What does minimally invasive dentistry mean for me?
Dental adhesives are really changing the way we view dentistry. In the past we had to rely on ‘mechanical retention’ to fix dental problems. A couple of examples of this are we tended to use filling materials like amalgam which doesn’t glue to a tooth but had to be packed into a cavity which relied on undercuts to keep it in. Another is when a tooth has significant damage it may require a crown. We had to cut a tooth down significantly so a crown would slot over it to provide the ‘mechanical’ retention to keep it on. These techniques are still used and have a lot of merit in certain situations – but can be quite destructive in biological terms – i.e., a lot of tooth is destroyed.
Using modern day techniques, we can rely more on ‘bonding’ – i.e., gluing things in place. We can rely less on the more destructive mechanical techniques. This will help preserve tooth structure, help avoid root canal treatments, and inevitably keep teeth functioning in people’s mouths for longer.

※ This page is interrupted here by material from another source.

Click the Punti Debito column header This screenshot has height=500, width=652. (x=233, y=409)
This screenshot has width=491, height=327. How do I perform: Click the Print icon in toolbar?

One disadvantage to this type of dentistry is that it is ‘technique sensitive’ – meaning that it has to be done to a high level of accuracy for it to work well. The results can therefore be incredibly beneficial and successful in one clinician’s hands, and yet fail in another’.
How can composites help me to save my teeth?
If you are a patient suffering from worn teeth or accidental damage, we can perform composite bonding not only to improve the appearance, but improve the function of your teeth, and protect from further damage.
Tooth wear is a big problem in dentistry where tooth structure is lost for a number of reasons. This could include damage due to acids in the diet or acid reflux, over brushing, tooth grinding, or eating too many hard things in the diet. The cause of this wear should be identified and removed, but once the damage is done its permanent. Often, we want to replace the lost tooth tissue, and this can be done by bonding composite in the areas which have been lost. In some situations, we can now directly bond on this composite without having to drill away any tooth structure to make space for porcelain veneers, or crowns.
Another problem people suffer from is tooth decay. Put simply this is the decaying of tooth structure by acids caused by sugar and bacteria. As a dentist we need to remove some of this infected tooth tissue and replace with a restorative material. If bonding techniques are used correctly, we can actually drill away less diseased tissue than if using traditional methods, and replace with composite. This is less invasive and will keep more teeth ‘alive’ and not result in the need for root canal treatments and extractions. Once a tooth has a root canal treatment is becomes weakened in many ways and is likely to be lost much sooner than a tooth which has avoided a root canal treatment.
What examples can you give where composite bonding is perfect suited?
To achieve a nice smile which functions well, the teeth need to be 1) in the right position and 2) be the right shape. Often, we need to first fix the positioning of the teeth before we change the shape. The way we do this is with Orthodontics – using braces which can be fixed onto the teeth on the outside (traditionally known as ‘traintracks’) or on the inside (hidden lingual braces) or clear aligner systems like Invisalign. Once the positioning is correct, we can change the shape or replace lost tooth tissue with composite bonding. Some patients already have well aligned teeth so we can skip part 1.
There are situations where composite bonding can be done on misaligned teeth – however the problem will be that tooth structure may need to be drilled away in some areas where the tooth is ‘poking out’ too far. The composite will also need to be different thicknesses in different areas to create the illusion of alignment. Thicker areas of composite can be anatomically unnatural and lead to issues of plaque retention, therefore decay and gum inflammation. This is the reason we don’t advise composite bonding on misaligned teeth.
At consultations we inform patients that any dentistry we provide needs to maintained in the long term. Any damage to teeth which has been caused by toothwear can occur to composite (unless erosive) – so the causative factor needs to be removed. Habits like nail biting, pen chewing etc need to be stopped. If you’re grinding your teeth then a ‘nightguard’ can be important. Composite also has a lifespan so after a certain amount of time, depending how its looked after, it will need to be replaced.
So if your teeth are well aligned, and there are issues with the shape, you look after your teeth well – the composite bonding may be suited to you.